Motorem wzrostu notowań był kontrakt zawarty z PKN Orlen przez konsorcjum z 40-proc. udziałem Mostostalu Płock (liderem jest Spec-Rem z takim samym udziałem, drugim partnerem Biproraf z 20 proc. udziałem). Wartość całej umowy to prawie 247 mln zł netto, czyli na Mostostal Płock przypada 98,7 mln zł. Kapitalizacja Mostostalu Płock to 32 mln zł – i to już po 40-proc. skoku kursu.

Kontrakt będzie realizowany do 30 listopada 2026 r. i dotyczy prac na Wydziale Asfaltów w zakładzie produkcyjnym Orlenu w Płocku.

Mostostale ze stratami z powodu nierentownych kontraktów

Na koniec września wartość portfela zamówień Grupy Mostostal Warszawa wynosiła 3,06 mld zł. Finansowe sprawozdania roczne obu Mostostali ukażą się 30 kwietnia. Na koniec września warszawski miał 10,6 mln zł skonsolidowanej straty przypisanej akcjonariuszom jednostki dominującej, a płocki 10,6 mln zł straty jednostkowej.

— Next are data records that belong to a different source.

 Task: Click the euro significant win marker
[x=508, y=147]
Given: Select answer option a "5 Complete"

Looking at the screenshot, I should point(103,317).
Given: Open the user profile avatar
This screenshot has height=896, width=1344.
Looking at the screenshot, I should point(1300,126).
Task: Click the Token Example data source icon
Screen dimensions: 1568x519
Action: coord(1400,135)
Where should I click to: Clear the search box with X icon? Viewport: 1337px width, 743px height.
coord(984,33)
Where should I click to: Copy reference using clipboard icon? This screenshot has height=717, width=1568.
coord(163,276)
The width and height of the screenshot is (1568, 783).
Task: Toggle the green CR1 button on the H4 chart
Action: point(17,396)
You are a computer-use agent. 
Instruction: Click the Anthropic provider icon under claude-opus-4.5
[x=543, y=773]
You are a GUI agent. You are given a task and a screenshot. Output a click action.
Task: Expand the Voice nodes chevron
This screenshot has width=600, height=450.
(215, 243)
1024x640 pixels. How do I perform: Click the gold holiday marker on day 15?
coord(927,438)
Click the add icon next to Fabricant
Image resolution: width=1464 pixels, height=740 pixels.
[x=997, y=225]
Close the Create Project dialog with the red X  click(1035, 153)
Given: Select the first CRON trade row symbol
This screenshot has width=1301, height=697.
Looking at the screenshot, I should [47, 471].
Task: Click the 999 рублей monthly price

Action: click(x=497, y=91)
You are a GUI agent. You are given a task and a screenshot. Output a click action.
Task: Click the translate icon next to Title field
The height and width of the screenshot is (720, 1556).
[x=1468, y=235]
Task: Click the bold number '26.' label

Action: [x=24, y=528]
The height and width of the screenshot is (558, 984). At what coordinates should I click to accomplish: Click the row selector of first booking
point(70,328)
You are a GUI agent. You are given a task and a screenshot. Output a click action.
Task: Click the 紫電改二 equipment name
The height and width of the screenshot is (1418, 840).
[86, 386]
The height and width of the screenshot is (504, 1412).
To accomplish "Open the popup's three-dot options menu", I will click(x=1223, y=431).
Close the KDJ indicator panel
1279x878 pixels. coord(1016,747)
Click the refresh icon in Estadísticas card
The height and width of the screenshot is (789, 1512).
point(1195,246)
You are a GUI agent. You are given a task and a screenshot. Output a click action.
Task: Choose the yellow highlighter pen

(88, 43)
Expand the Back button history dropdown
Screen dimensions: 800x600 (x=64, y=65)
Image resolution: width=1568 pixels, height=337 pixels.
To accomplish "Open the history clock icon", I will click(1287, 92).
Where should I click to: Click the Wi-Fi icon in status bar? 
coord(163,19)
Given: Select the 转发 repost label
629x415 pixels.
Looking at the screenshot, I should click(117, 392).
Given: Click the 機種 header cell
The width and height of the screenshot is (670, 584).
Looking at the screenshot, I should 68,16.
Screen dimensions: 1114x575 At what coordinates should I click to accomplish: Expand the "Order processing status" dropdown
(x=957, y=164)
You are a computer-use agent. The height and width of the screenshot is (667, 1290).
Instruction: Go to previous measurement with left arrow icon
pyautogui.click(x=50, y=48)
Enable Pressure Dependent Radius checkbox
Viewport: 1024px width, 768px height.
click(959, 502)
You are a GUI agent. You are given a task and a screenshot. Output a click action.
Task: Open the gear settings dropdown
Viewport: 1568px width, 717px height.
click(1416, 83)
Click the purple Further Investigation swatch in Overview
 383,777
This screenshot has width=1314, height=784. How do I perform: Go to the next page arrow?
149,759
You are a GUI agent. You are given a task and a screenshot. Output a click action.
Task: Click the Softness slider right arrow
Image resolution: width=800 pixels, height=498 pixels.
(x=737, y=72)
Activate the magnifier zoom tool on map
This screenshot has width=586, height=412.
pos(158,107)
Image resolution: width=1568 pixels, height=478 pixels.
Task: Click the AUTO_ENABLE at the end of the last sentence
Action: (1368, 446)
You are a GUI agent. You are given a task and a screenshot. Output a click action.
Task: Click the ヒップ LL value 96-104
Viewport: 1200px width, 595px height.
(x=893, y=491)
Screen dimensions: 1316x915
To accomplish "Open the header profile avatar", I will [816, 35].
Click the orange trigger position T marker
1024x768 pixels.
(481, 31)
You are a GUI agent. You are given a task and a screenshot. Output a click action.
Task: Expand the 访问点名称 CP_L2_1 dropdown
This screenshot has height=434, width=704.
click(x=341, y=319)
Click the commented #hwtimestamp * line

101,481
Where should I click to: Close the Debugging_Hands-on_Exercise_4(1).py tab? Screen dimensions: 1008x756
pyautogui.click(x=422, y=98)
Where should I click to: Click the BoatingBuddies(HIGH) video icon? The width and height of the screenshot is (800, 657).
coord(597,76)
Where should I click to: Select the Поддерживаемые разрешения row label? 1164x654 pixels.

„Główną przyczyną straty po dziewięciu miesiącach 2024 r. było pogorszenie rentowności kontraktów: jednego w segmencie energetycznym i drugiego w segmencie ogólnobudowlanym, spowodowane zwiększonymi kosztami realizacji tych kontraktów (wyższe ceny materiałów i usług podwykonawczych, zwiększenia kosztów z powodu konieczności przyspieszenia terminów realizacji) i ich niewystarczającą waloryzacją” - komentował wówczas zarząd Mostostalu Warszawa.